Xeon X5660 Performance Increase [+] \ Decrease [-]
Multi-Core - Overclocked:
i7-4960X @ 4.4Ghz = 42967 [-12.5%]
i7-3970X @ 4.6Ghz = 41359 [-8.3%]
X5660 @ 4.8Ghz = 38162 [0.0%]
i7-4770K @ 4.6Ghz = 36644 [+4.1%]
i7-3770K @ 4.8Ghz = 32738 [+15.1%]
L5639 @ 4.1Ghz = 32627 [+16.5%]
i7-920 @ 4.4Ghz = 25143 [+52%]
Singe Core - Overclocked
i7-4770K @ 4.6Ghz = 9288 [-33.5%]
i7-3770K @ 4.8Ghz = 8467 [-21.7%]
i7-4960X @ 4.4Ghz = 8037 [-15.5%]
i7-3970X @ 4.6Ghz = 7699 [-10.7%]
X5660 @ 4.8Ghz = 6953 [0.0%]
L5639 @ 4.1Ghz = 5862 [+18.6%]
Cinebench R10 is pretty old, but still useful.
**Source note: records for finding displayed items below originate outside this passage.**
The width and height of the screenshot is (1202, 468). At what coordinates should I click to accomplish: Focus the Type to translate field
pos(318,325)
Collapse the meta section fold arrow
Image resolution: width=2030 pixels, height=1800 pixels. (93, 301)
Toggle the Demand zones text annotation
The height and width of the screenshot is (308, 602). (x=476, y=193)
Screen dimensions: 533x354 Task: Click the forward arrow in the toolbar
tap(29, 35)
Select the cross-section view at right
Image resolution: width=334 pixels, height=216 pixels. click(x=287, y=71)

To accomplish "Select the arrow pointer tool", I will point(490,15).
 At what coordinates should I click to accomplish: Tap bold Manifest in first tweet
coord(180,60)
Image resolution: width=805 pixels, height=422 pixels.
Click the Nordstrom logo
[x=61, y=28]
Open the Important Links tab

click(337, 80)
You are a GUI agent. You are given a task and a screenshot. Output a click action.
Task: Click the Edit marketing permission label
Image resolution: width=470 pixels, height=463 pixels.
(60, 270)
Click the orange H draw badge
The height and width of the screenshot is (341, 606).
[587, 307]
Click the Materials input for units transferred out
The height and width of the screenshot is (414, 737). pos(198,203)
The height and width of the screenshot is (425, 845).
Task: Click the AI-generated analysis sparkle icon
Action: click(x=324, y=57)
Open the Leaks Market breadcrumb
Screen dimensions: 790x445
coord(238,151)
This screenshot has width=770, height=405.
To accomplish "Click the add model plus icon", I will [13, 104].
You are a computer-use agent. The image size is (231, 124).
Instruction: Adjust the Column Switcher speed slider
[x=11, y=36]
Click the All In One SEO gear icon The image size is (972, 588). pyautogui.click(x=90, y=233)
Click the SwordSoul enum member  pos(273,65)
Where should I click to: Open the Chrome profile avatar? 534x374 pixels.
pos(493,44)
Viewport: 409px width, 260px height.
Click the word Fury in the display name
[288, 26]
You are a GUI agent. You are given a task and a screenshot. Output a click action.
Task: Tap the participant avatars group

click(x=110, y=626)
Well the Open GL isn’t that useful for me, but the CPU benchmark scores are. In the Multi-core test the Xeon L5639 actually does pretty well. The i7-4960X is 31.7% faster than the Xeon L5639 @ 4.1GHz and 71% faster than the i7-920 @ 4.4Ghz. The i7-4770K [Quad-Core] clearly outperforms the other CPUs core for core in Cinebench R10 Single Core. The i7-4960X is only X5660 12.5% better in the Multi-Core benchmark. I7-920 and i7-960 users will definitely see a lot of performance gains if they choose to upgrade to the X5660 or the L5639.